WHAT YOU NEED TO DO - Lines before the one containing "Given: Click the LOGIN button" are not wanted. Transcribe that line and all after it exactly, to the end of the entries.

RECORDS TO USE -

Content starts

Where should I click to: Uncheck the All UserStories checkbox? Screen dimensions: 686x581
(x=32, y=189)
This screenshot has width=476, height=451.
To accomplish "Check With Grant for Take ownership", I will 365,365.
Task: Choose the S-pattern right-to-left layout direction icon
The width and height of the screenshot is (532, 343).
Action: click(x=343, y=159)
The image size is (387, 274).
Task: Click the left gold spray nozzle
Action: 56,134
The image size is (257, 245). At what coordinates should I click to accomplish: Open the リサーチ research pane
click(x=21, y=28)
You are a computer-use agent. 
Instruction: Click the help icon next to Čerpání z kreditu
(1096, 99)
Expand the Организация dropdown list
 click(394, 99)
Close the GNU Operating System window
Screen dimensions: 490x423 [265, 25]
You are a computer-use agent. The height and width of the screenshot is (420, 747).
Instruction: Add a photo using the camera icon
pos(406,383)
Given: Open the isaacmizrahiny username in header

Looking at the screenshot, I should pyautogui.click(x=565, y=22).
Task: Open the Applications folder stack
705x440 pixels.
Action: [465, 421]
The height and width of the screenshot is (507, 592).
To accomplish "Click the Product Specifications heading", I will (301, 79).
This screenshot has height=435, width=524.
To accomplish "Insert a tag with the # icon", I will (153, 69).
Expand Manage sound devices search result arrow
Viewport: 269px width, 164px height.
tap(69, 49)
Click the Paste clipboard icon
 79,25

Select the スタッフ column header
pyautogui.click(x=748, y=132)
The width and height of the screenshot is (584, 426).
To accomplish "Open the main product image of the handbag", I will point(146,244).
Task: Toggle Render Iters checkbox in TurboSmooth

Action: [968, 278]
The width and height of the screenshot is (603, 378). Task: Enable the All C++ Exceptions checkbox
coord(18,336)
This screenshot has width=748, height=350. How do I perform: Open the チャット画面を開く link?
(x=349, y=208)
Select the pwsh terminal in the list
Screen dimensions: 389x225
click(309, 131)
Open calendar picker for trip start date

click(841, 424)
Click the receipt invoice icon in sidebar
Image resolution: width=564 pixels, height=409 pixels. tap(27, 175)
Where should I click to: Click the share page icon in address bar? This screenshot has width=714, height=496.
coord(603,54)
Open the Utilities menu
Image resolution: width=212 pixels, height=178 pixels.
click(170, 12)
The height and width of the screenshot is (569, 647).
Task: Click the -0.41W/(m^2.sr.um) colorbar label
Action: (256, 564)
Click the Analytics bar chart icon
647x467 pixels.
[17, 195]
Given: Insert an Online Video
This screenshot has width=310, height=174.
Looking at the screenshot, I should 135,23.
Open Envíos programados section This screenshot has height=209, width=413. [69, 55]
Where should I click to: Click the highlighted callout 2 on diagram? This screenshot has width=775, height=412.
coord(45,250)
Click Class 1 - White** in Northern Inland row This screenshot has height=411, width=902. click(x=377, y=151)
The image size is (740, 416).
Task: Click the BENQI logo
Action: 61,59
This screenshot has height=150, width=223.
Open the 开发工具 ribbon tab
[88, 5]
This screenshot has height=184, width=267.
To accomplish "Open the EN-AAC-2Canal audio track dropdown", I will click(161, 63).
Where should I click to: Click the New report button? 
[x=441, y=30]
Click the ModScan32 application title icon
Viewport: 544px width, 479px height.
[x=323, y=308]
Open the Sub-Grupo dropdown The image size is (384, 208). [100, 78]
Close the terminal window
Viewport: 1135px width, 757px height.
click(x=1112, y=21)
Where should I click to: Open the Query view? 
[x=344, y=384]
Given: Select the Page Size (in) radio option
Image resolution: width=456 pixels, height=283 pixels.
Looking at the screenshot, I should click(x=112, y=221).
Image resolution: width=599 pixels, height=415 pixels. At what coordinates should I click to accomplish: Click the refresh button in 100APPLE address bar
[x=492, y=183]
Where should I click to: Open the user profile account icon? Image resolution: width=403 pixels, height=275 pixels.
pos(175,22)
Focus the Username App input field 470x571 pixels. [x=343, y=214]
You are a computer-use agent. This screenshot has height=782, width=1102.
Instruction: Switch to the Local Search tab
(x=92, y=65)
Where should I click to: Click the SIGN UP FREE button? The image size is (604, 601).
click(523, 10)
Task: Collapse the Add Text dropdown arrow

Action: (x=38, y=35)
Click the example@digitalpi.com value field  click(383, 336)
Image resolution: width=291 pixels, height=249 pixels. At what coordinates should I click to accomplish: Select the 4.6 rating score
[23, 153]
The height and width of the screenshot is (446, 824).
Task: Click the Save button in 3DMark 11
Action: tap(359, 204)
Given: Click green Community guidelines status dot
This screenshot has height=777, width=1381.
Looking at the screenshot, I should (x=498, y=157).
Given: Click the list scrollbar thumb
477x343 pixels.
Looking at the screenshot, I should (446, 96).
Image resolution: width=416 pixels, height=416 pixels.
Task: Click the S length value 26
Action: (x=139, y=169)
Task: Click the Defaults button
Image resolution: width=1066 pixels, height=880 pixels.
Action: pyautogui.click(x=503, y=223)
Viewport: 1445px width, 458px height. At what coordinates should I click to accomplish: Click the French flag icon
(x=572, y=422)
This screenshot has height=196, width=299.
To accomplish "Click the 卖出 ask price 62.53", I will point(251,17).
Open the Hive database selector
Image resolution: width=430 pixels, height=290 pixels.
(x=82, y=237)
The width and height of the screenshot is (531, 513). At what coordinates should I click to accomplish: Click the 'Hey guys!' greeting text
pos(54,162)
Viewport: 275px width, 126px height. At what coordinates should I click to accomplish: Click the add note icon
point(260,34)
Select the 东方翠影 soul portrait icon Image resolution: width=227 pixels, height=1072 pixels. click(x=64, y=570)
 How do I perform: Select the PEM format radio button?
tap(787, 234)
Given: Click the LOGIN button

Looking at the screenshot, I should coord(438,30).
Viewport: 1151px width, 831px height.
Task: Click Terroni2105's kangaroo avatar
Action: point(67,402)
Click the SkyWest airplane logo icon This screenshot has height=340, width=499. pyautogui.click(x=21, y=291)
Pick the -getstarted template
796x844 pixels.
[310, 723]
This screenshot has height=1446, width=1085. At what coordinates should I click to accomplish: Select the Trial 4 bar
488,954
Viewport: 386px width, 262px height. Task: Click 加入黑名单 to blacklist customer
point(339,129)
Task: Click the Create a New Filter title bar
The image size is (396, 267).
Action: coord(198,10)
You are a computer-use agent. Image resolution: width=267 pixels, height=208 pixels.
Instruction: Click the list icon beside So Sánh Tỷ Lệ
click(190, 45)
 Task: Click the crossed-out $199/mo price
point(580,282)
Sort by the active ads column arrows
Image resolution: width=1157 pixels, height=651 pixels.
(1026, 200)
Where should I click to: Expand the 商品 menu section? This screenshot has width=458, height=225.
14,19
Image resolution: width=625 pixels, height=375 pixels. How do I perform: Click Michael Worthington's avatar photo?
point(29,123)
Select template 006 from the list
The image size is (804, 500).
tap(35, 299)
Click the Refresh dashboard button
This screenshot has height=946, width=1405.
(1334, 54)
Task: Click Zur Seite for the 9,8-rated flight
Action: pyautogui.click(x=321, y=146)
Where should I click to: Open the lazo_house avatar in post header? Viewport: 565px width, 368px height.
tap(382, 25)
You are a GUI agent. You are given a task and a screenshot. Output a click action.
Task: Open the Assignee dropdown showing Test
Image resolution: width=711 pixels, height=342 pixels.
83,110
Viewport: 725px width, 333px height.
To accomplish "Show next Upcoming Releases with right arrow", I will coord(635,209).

Content ends

SOLUTION FOR THIS EXERCISE -
Given: Click the LOGIN button

Looking at the screenshot, I should coord(438,30).
Viewport: 1151px width, 831px height.
Task: Click Terroni2105's kangaroo avatar
Action: point(67,402)
Click the SkyWest airplane logo icon This screenshot has height=340, width=499. pyautogui.click(x=21, y=291)
Pick the -getstarted template
796x844 pixels.
[310, 723]
This screenshot has height=1446, width=1085. At what coordinates should I click to accomplish: Select the Trial 4 bar
488,954
Viewport: 386px width, 262px height. Task: Click 加入黑名单 to blacklist customer
point(339,129)
Task: Click the Create a New Filter title bar
The image size is (396, 267).
Action: coord(198,10)
You are a computer-use agent. Image resolution: width=267 pixels, height=208 pixels.
Instruction: Click the list icon beside So Sánh Tỷ Lệ
click(190, 45)
 Task: Click the crossed-out $199/mo price
point(580,282)
Sort by the active ads column arrows
Image resolution: width=1157 pixels, height=651 pixels.
(1026, 200)
Where should I click to: Expand the 商品 menu section? This screenshot has width=458, height=225.
14,19
Image resolution: width=625 pixels, height=375 pixels. How do I perform: Click Michael Worthington's avatar photo?
point(29,123)
Select template 006 from the list
The image size is (804, 500).
tap(35, 299)
Click the Refresh dashboard button
This screenshot has height=946, width=1405.
(1334, 54)
Task: Click Zur Seite for the 9,8-rated flight
Action: pyautogui.click(x=321, y=146)
Where should I click to: Open the lazo_house avatar in post header? Viewport: 565px width, 368px height.
tap(382, 25)
You are a GUI agent. You are given a task and a screenshot. Output a click action.
Task: Open the Assignee dropdown showing Test
Image resolution: width=711 pixels, height=342 pixels.
83,110
Viewport: 725px width, 333px height.
To accomplish "Show next Upcoming Releases with right arrow", I will coord(635,209).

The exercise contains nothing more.